Background Clinicians need to rapidly and reliably diagnose coronavirus disease 2019 (COVID-19) for proper risk stratification, isolation strategies, and treatment decisions. Purpose To assess the real-life performance of radiologist emergency department chest CT interpretation for diagnosing COVID-19 during the acute phase of the pandemic, using the COVID-19 Reporting and Data System (CO-RADS). Materials and Methods This retrospective multicenter study included consecutive patients who presented to emergency departments in six medical centers between March and April 2020 with moderate to severe upper respiratory symptoms suspicious for COVID-19. As part of clinical practice, chest CT scans were obtained for primary work-up and scored using the five-point CO-RADS scheme for suspicion of COVID-19. CT was compared with severe acute respiratory syndrome coronavirus 2 reverse-transcription polymerase chain reaction (RT-PCR) assay and a clinical reference standard established by a multidisciplinary group of clinicians based on RT-PCR, COVID-19 contact history, oxygen therapy, timing of RT-PCR testing, and likely alternative diagnosis. Performance of CT was estimated using area under the receiver operating characteristic curve (AUC) analysis and diagnostic odds ratios against both reference standards. Subgroup analysis was performed on the basis of symptom duration grouped presentations of less than 48 hours, 48 hours through 7 days, and more than 7 days. Results A total of 1070 patients (median age, 66 years; interquartile range, 54-75 years; 626 men) were included, of whom 536 (50%) had a positive RT-PCR result and 137 (13%) of whom were considered to have a possible or probable COVID-19 diagnosis based on the clinical reference standard. Chest CT yielded an AUC of 0.87 (95% CI: 0.84, 0.89) compared with RT-PCR and 0.87 (95% CI: 0.85, 0.89) compared with the clinical reference standard. A CO-RADS score of 4 or greater yielded an odds ratio of 25.9 (95% CI: 18.7, 35.9) for a COVID-19 diagnosis with RT-PCR and an odds ratio of 30.6 (95% CI: 21.1, 44.4) with the clinical reference standard. For symptom duration of less than 48 hours, the AUC fell to 0.71 (95% CI: 0.62, 0.80; < .001). Conclusion Chest CT analysis using the coronavirus disease 2019 (COVID-19) Reporting and Data System enables rapid and reliable diagnosis of COVID-19, particularly when symptom duration is greater than 48 hours. © RSNA, 2020 See also the editorial by Elicker in this issue.

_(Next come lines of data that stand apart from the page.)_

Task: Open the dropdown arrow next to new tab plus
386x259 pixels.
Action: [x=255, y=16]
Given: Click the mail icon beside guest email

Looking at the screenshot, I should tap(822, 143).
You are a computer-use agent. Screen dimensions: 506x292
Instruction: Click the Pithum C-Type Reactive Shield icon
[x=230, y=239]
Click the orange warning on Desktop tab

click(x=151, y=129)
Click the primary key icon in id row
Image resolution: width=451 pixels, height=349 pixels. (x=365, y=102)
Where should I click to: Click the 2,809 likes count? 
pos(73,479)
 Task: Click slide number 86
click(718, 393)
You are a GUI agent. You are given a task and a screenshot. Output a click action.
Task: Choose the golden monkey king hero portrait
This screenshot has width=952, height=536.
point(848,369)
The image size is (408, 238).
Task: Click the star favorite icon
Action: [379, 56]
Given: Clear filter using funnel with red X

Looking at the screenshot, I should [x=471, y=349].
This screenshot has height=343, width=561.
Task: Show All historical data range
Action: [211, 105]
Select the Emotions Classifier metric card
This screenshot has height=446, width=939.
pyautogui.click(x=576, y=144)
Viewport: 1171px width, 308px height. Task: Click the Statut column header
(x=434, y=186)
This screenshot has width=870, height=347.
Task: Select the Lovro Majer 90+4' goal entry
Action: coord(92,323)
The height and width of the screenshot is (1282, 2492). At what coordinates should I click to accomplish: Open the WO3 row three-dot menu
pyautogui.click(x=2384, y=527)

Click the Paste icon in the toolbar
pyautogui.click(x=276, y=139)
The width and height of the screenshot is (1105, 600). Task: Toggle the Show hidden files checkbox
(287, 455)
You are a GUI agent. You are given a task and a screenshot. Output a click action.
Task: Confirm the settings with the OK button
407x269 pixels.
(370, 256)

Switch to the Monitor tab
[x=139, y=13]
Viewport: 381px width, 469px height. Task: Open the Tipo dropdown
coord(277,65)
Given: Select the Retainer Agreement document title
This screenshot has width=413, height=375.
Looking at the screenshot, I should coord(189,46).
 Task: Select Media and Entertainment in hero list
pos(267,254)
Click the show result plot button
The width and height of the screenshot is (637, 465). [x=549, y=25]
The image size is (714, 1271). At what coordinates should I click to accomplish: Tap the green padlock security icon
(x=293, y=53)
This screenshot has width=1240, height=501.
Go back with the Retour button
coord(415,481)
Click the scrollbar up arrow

背景 临床医生需要快速可靠地诊断 2019 年冠状病毒病(COVID-19),以便进行适当的风险分层、隔离策略和治疗决策。目的 利用 COVID-19 报告和数据系统(CO-RADS)评估放射科医生在大流行急性期进行急诊胸部 CT 解读以诊断 COVID-19 的实际表现。材料与方法 本回顾性多中心研究纳入了 2020 年 3 月至 4 月期间在六家医疗中心因疑似 COVID-19 的中度至重度上呼吸道症状就诊的连续患者。作为临床实践的一部分,对胸部 CT 扫描进行了初步检查,并使用 CO-RADS 五分制方案对 COVID-19 可疑性进行了评分。将 CT 与严重急性呼吸综合征冠状病毒 2 逆转录聚合酶链反应(RT-PCR)检测进行比较,并根据 RT-PCR、COVID-19 接触史、氧疗、RT-PCR 检测时间以及可能的替代诊断,由一组多学科临床医生建立临床参考标准。使用接受者操作特征曲线(ROC)下面积(AUC)分析和诊断比值比(DOR)来评估 CT 对两个参考标准的性能。根据症状持续时间对患者进行亚组分析,分组为<48 小时、48 小时至 7 天和>7 天。结果 共纳入 1070 例患者(中位年龄为 66 岁;四分位间距为 54-75 岁;626 例男性),其中 536 例(50%)RT-PCR 检测结果为阳性,137 例(13%)根据临床参考标准被认为可能或很可能患有 COVID-19。胸部 CT 与 RT-PCR 相比 AUC 为 0.87(95%CI:0.84,0.89),与临床参考标准相比 AUC 为 0.87(95%CI:0.85,0.89)。CO-RADS 评分≥4 分与 RT-PCR 相比,COVID-19 诊断的优势比为 25.9(95%CI:18.7,35.9),与临床参考标准相比,优势比为 30.6(95%CI:21.1,44.4)。对于症状持续时间<48 小时,AUC 降至 0.71(95%CI:0.62,0.80;<.001)。结论 使用 COVID-19 报告和数据系统(CO-RADS)进行胸部 CT 分析可快速可靠地诊断 COVID-19,尤其是当症状持续时间超过 48 小时时。©RSNA,2020 另见本期 Elicker 编辑评论。